Using the previously found values we obtain:

    \[ \begin{array}{lccccccc} & & & & 0 & 0 & 1 & 1 \\ \cdot & & & & 0 & 1 & 0 & 0 \\ \hline \\ & & & & 0 \cdot 0 & 0 \cdot 0 & 1 \cdot 0 & 1 \cdot 0 \\ & & & 0 \cdot 0 & 0 \cdot 0 & 1 \cdot 0 & 1 \cdot 0 &  \\ & & 0 \cdot 1 & 0 \cdot 1 & 1 \cdot 1 & 1 \cdot 1 & &  \\ {+} & 0 \cdot 0 & 0 \cdot 0 & 1 \cdot 0 & 1 \cdot 0 & & & \\ \hline  & 0 & 0 & 0 & 1 & 1 & 0 & 0 \end{array} \]

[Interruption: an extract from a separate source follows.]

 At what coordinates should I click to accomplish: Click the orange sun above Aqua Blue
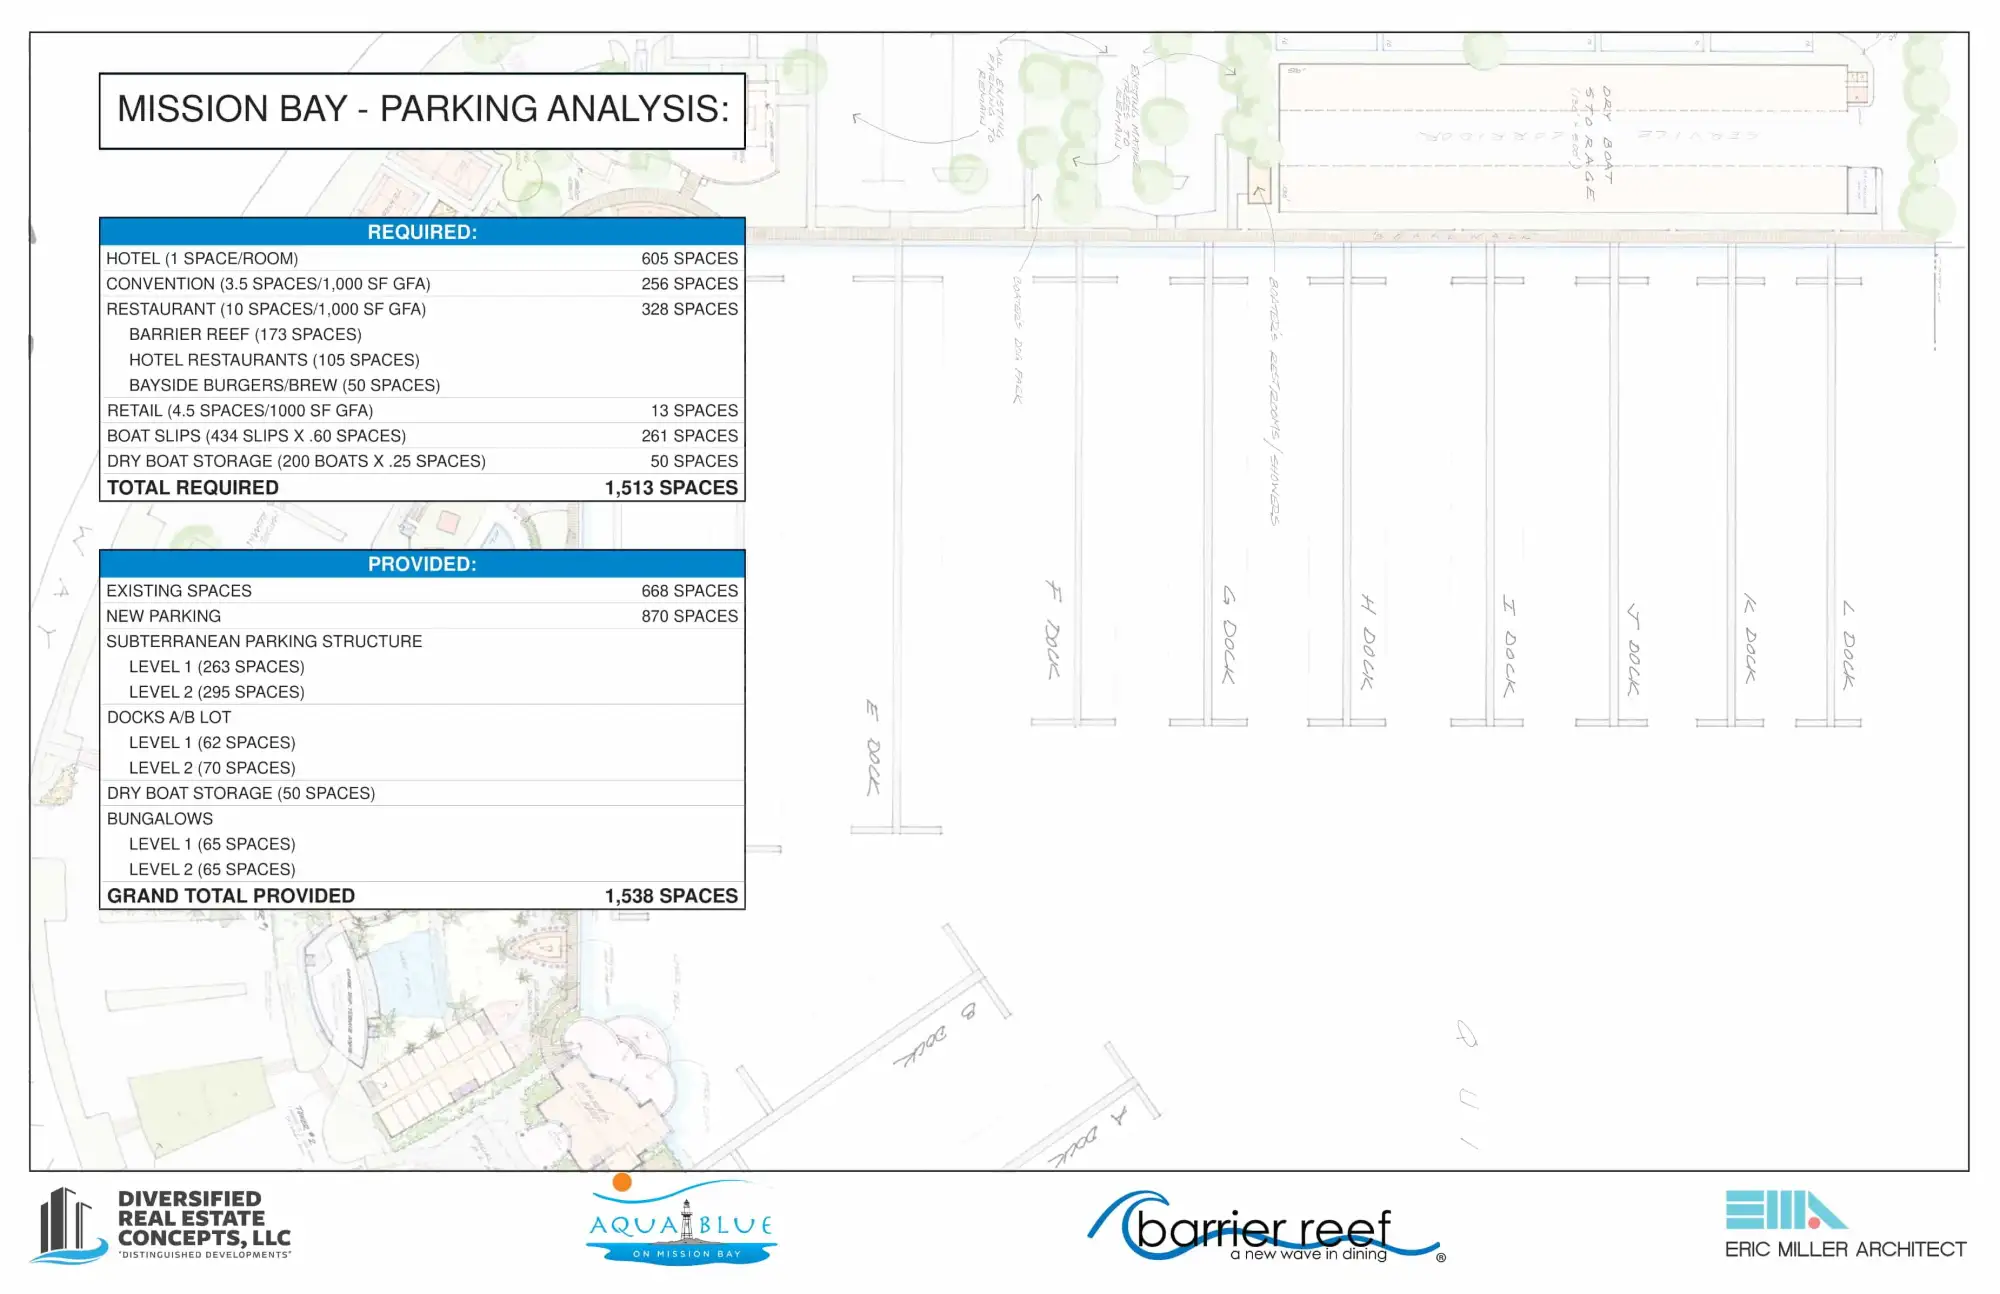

The result is equal to 12, which comes from 0 \cdot 1 + 0 \cdot 2 + 1\cdot 4 + 1 \cdot 8 + 0 \cdot 16 + 0 \cdot 32 + 0 \cdot 64. We could write our result using the following expression:

    \begin{gather*} a \cdot b = \\ a_0 \cdot b_0 + 2 \cdot a_1 \cdot b_0 + 4 \cdot a_2 \cdot b_0 + 8 \cdot a_3 \cdot b_0 + \\  + 2 \cdot \left( a_0 \cdot b_1 + 2 \cdot a_1 \cdot b_1 + 4 \cdot a_2 \cdot b_1 + 8 \cdot a_3 \cdot b_1 \right) + \\ + 4 \cdot \left( a_0 \cdot b_2 + 2 \cdot a_1 \cdot b_2 + 4 \cdot a_2 \cdot b_2 + 8 \cdot a_3 \cdot b_2 \right) + \\  + 8 \cdot \left( a_0 \cdot b_3 + 2 \cdot a_1 \cdot b_3 + 4 \cdot a_2 \cdot b_3 + 8 \cdot a_3 \cdot b_3 \right)  \end{gather*}

Which in our example is equal to:

    \begin{gather*} 3 \cdot 4 = \\ 1 \cdot 0 + 2 \cdot 1 \cdot 0 + 4 \cdot 0 \cdot 0 + 8 \cdot 0 \cdot 0 + \\  + 2 \cdot \left( 1 \cdot 0 + 2 \cdot 1 \cdot 0 + 4 \cdot 0 \cdot 0 + 8 \cdot 0 \cdot 0 \right) + \\ + 4 \cdot \left( 1 \cdot 1 + 2 \cdot 1 \cdot 1 + 4 \cdot 0 \cdot 1 + 8 \cdot 0 \cdot 1 \right) + \\  + 8 \cdot \left( 1 \cdot 0 + 2 \cdot 1 \cdot 0 + 4 \cdot 0 \cdot 0 + 8 \cdot 0 \cdot 0 \right) = \\ 0 + 2 \cdot 0 + 4 \cdot \left( 1 + 2 \right) + 8 \cdot 0 = \\ 0 + 0 + 4 \cdot 3 + 0 = 12  \end{gather*}

Since we cannot multiply two variables (because we would get a non-linear constraint), we need to represent every multiplication of two digits (two binary variables) as their conjunction.

Performance

As we can see, presented approach is rather slow. Imagine that we are going to multiply two integers with 30 digits each. This requires over 900 temporary variables (we need to calculate conjunction for every pair of integers). In fact we need O(n^2) temporary variables to perform multiplication. When we come to calculating \max function we will see that we can do better using only O(n) variables.

Summary

To sum up, our algorithm comes as follows: we first find the unsigned magnitude representations of multiplicand and the multiplier, next we calculate conjunction of every digit of the multiplicand and every digit of the multiplier, and finally we form the result by summing the digits multiplied by correct weights.

In the next part we are going to define other common operators: division, remainder. We will also calculate powers and roots.